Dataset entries
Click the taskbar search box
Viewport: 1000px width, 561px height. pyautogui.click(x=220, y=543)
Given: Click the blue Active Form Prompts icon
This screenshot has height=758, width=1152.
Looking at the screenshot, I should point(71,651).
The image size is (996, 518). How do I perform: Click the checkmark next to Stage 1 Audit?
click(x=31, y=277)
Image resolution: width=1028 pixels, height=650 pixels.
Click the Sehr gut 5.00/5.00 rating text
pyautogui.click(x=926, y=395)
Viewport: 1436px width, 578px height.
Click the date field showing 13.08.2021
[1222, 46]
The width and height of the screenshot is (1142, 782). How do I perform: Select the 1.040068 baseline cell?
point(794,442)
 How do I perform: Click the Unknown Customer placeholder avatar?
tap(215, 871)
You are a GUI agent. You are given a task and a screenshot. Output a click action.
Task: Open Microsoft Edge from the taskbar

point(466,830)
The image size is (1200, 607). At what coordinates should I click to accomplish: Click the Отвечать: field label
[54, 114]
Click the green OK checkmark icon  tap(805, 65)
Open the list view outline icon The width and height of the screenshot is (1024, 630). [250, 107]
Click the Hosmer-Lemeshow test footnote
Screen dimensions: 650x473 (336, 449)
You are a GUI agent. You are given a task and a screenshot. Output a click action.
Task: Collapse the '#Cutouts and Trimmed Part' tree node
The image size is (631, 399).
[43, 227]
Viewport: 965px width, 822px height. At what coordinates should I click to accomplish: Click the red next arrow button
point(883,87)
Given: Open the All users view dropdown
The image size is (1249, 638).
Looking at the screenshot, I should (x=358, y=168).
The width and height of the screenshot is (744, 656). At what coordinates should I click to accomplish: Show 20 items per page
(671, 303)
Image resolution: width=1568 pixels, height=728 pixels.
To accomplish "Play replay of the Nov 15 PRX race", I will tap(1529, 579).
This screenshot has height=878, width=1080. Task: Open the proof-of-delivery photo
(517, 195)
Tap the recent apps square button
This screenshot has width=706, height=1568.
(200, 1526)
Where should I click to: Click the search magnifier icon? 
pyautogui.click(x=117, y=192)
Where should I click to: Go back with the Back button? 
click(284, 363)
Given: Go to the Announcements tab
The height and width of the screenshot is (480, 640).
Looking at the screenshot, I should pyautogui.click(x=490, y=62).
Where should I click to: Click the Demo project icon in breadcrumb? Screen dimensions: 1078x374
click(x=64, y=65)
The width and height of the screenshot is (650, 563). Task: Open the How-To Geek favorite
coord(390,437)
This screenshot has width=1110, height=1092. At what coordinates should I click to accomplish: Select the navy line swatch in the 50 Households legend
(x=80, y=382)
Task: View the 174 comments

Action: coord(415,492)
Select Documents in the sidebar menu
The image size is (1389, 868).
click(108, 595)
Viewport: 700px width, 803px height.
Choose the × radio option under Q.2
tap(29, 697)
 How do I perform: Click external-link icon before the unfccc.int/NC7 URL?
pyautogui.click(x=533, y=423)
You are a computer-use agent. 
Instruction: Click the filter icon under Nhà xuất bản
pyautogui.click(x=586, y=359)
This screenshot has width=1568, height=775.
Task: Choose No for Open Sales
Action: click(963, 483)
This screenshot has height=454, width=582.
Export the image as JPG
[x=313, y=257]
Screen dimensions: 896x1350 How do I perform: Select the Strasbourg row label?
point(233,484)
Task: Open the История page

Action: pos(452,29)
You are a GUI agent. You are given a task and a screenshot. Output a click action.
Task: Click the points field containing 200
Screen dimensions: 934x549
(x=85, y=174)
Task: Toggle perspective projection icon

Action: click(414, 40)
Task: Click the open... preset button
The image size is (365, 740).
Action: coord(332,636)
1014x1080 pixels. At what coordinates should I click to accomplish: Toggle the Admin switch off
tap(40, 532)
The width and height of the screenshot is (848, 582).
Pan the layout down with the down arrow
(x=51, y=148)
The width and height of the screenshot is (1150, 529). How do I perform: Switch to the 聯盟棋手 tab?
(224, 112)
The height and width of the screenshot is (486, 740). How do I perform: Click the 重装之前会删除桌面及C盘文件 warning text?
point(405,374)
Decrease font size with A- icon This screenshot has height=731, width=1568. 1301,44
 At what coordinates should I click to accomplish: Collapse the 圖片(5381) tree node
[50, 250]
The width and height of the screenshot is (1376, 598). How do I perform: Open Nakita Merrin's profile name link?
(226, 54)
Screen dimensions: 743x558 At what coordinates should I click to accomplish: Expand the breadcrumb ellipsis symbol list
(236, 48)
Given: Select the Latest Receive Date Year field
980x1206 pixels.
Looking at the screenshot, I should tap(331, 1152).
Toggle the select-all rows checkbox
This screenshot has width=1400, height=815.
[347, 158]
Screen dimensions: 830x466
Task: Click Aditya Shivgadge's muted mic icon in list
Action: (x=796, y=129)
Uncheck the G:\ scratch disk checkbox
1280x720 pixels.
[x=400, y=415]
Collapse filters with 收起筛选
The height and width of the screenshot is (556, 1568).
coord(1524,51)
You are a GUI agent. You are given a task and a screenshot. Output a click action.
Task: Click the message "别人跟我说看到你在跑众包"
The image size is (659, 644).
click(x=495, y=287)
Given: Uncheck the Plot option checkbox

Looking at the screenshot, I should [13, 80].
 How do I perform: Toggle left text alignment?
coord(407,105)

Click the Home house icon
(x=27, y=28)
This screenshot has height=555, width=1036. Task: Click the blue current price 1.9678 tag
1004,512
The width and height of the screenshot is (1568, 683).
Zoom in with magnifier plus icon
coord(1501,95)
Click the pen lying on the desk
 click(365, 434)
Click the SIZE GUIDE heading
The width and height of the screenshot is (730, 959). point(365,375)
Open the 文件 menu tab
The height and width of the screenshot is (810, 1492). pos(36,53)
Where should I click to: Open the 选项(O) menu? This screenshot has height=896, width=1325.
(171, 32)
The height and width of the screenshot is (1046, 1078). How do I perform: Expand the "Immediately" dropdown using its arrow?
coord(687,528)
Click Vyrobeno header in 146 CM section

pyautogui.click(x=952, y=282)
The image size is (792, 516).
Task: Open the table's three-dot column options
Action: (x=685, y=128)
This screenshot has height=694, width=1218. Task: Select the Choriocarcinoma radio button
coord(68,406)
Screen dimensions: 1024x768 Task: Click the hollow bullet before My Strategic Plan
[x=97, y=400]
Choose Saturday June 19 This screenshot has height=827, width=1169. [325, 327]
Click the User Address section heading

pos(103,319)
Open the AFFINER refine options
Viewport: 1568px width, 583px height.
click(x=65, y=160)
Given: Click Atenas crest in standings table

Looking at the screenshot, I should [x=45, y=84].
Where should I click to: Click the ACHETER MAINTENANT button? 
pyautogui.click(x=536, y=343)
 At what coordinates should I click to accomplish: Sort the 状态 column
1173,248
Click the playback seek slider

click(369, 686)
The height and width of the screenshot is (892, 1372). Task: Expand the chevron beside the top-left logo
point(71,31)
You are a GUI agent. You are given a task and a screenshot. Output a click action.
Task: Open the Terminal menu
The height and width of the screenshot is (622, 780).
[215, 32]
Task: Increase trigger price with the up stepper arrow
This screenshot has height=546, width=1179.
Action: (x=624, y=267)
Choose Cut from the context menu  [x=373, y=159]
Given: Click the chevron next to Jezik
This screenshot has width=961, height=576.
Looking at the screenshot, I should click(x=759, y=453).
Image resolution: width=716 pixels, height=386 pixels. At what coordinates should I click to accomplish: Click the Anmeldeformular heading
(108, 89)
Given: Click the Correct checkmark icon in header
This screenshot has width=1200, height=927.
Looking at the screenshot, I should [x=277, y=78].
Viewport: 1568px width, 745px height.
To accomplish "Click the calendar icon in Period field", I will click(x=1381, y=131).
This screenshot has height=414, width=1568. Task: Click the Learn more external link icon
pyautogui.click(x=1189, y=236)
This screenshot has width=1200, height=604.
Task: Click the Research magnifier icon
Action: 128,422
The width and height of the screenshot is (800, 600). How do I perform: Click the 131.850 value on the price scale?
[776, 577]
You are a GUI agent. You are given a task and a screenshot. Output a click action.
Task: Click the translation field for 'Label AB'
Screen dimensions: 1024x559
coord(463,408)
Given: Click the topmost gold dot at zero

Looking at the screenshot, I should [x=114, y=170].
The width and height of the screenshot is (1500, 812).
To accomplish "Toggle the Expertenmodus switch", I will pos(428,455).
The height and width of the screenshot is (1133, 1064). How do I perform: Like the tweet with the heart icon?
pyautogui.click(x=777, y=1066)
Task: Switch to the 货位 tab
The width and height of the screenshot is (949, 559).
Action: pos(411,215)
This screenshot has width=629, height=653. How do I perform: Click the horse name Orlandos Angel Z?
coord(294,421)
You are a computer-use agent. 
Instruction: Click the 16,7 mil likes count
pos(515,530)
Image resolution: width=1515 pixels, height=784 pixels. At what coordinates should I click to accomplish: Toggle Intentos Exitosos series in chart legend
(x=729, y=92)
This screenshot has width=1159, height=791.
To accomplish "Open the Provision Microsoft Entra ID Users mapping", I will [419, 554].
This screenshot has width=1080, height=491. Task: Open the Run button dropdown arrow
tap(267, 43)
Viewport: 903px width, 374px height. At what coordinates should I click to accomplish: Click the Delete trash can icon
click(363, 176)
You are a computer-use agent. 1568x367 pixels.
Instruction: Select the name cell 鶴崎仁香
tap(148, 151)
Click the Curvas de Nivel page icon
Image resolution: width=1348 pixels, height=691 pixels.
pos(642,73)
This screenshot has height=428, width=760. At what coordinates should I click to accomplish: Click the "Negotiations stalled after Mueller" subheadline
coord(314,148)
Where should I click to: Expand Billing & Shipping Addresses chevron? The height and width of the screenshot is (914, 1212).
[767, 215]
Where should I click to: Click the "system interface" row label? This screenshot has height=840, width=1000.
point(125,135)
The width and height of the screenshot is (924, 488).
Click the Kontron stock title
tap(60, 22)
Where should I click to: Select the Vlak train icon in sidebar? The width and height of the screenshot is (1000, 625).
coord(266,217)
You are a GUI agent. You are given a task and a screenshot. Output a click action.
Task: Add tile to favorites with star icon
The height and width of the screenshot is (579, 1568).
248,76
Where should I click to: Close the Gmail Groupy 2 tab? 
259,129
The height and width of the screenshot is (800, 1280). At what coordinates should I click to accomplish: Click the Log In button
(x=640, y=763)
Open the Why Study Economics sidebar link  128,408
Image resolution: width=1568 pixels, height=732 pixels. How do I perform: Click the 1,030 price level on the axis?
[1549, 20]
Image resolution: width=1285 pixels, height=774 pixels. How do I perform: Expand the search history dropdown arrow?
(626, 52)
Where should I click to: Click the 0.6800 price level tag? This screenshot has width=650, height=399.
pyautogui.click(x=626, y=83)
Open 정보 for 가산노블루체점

• _To do_:
Beginning at the line with "Task: Toggle perspective projection icon" and stopping after the line with "The width and height of the screenshot is (848, 582).", please write out every line of the data above exactly and nothing else.

• _Answer section_:
Task: Toggle perspective projection icon

Action: click(414, 40)
Task: Click the open... preset button
The image size is (365, 740).
Action: coord(332,636)
1014x1080 pixels. At what coordinates should I click to accomplish: Toggle the Admin switch off
tap(40, 532)
The width and height of the screenshot is (848, 582).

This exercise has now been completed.